City Gas Firms Face Different Futures

The future looks different for city gas distributors (CGDs), mainly because of how gas is priced in India and global LNG market changes. The price of government-set gas (APM) has risen to $7 per mmbtu, and prices for newly developed gas (NWG) have jumped to $12.91 per mmbtu, making things complicated. Mahanagar Gas (MGL) is in a stronger position because it uses more cheaper gas linked to Henry Hub prices, which helps protect it from price swings. In contrast, Indraprastha Gas (IGL) uses more gas tied to Brent crude prices, and Gujarat Gas is most vulnerable because it relies on costly spot LNG.

City gas stock prices have dropped significantly recently. MGL and Gujarat Gas shares are down nearly 22% each, and IGL is down 11% in the last month. Over the past year, CGD stocks have performed poorly, falling up to 31%, with MGL and IGL taking the biggest hits. This reflects industry-wide problems, like fewer APM gas allocations and higher global LNG prices, forcing CGD companies to use more expensive imported gas. This hurts their profits. IGL, for example, trades at a P/E ratio of about 12.30x.

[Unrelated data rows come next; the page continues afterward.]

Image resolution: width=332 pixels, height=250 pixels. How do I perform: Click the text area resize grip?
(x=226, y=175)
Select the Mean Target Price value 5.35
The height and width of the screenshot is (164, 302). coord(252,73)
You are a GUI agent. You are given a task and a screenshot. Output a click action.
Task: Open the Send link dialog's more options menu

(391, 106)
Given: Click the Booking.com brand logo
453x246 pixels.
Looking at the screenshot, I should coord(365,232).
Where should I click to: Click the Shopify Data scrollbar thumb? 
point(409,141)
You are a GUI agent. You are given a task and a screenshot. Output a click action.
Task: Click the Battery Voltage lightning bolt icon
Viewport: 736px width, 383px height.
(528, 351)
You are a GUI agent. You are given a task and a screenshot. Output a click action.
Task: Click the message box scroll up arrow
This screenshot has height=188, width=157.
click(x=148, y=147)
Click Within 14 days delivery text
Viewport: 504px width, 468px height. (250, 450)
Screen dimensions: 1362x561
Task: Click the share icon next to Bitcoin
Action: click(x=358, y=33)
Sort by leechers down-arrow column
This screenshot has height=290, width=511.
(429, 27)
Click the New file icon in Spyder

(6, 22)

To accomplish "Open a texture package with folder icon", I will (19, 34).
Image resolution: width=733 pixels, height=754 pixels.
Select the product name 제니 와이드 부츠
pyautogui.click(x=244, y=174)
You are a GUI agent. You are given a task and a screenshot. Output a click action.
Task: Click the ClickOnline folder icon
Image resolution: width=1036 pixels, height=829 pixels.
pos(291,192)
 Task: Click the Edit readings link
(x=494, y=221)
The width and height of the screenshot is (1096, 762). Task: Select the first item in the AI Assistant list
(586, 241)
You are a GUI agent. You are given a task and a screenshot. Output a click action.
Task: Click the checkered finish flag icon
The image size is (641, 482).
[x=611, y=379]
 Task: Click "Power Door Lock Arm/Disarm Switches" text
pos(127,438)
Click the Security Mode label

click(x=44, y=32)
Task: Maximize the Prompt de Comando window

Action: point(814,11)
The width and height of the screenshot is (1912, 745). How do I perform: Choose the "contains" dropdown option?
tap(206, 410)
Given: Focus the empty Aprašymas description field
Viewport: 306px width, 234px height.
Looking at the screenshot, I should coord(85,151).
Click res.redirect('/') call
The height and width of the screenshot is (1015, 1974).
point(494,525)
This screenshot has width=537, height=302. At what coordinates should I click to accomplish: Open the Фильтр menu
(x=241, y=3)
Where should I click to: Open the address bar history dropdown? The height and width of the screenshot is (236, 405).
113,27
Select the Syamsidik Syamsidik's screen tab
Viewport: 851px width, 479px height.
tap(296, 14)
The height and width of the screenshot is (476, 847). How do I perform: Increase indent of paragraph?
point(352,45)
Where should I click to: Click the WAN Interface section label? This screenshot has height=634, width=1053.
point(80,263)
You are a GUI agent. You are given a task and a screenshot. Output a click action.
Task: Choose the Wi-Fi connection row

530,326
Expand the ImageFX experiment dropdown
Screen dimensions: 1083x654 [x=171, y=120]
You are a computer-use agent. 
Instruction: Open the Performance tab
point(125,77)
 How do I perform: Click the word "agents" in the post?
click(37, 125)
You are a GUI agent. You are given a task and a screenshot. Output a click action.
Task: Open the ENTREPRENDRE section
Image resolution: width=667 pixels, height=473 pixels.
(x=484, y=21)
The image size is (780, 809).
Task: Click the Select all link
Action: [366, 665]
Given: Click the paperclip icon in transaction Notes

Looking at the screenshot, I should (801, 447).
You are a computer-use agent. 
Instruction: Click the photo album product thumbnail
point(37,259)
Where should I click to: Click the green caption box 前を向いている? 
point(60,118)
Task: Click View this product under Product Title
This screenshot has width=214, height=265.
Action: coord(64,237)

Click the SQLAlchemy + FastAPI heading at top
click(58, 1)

Petronet LNG Expands, RIL Gets Tax Break

Petronet LNG has completed a major 5 million tonne per year expansion at its Dahej terminal, increasing its total capacity to 22.5 mtpa. This expansion increases India's gas import capacity and energy security amid global uncertainty. Petronet LNG shares rose 5.2% on April 1, 2026, helping to recover from a sharp monthly drop.

In an important development, Reliance Industries (RIL) is exempt from the new tax on company profits for its Special Economic Zone (SEZ) refinery operations. While this tax will affect refining profits for other companies, RIL's SEZ unit, which handles most of its diesel and jet fuel for export, is not affected. This provides RIL with a major advantage, letting it maintain strong refining profits from healthy product prices, unlike OMCs or other refiners. RIL trades at a P/E of about 23.0x, showing its strong business model and refining capabilities.

Why OMCs Struggle: Weaknesses and Rules

The ongoing losses for OMCs, even with price changes, show an underlying weakness. The government's refusal or inability to pass the full cost of imported crude oil to consumers, especially for domestic LPG, results in a constant subsidy cost. This has happened before; past data shows large shortfalls when global prices rose sharply. The Petroleum and Natural Gas Regulatory Board (PNGRB) and the Directorate General of Hydrocarbons (DGH) oversee the industry, aiming to balance market rules with consumer needs. However, the current situation creates ongoing financial strain. The recent ATF price increase, though large, is still not enough to cover costs. This could lead to more pressure on airlines and higher subsidy demands on the government if global prices keep rising.

Future Outlook and Analyst Views

Nomura's early view sees margin pressure for OMCs and a mixed future for CGDs. The large losses on domestic LPG suggest a continuing budget challenge that might require more government action or reforms. India's plan to diversify its energy sources and new rules, such as the Petroleum and Natural Gas Rules, 2025, aim to attract investment and make business easier. Analysts point out that upstream companies like ONGC and Oil India are doing well, helped by global events and strong domestic output. However, downstream players like OMCs face risks from price swings and subsidies. For CGDs, the main challenge will be balancing increasing sales volume with profitability, given changing gas prices and regulations.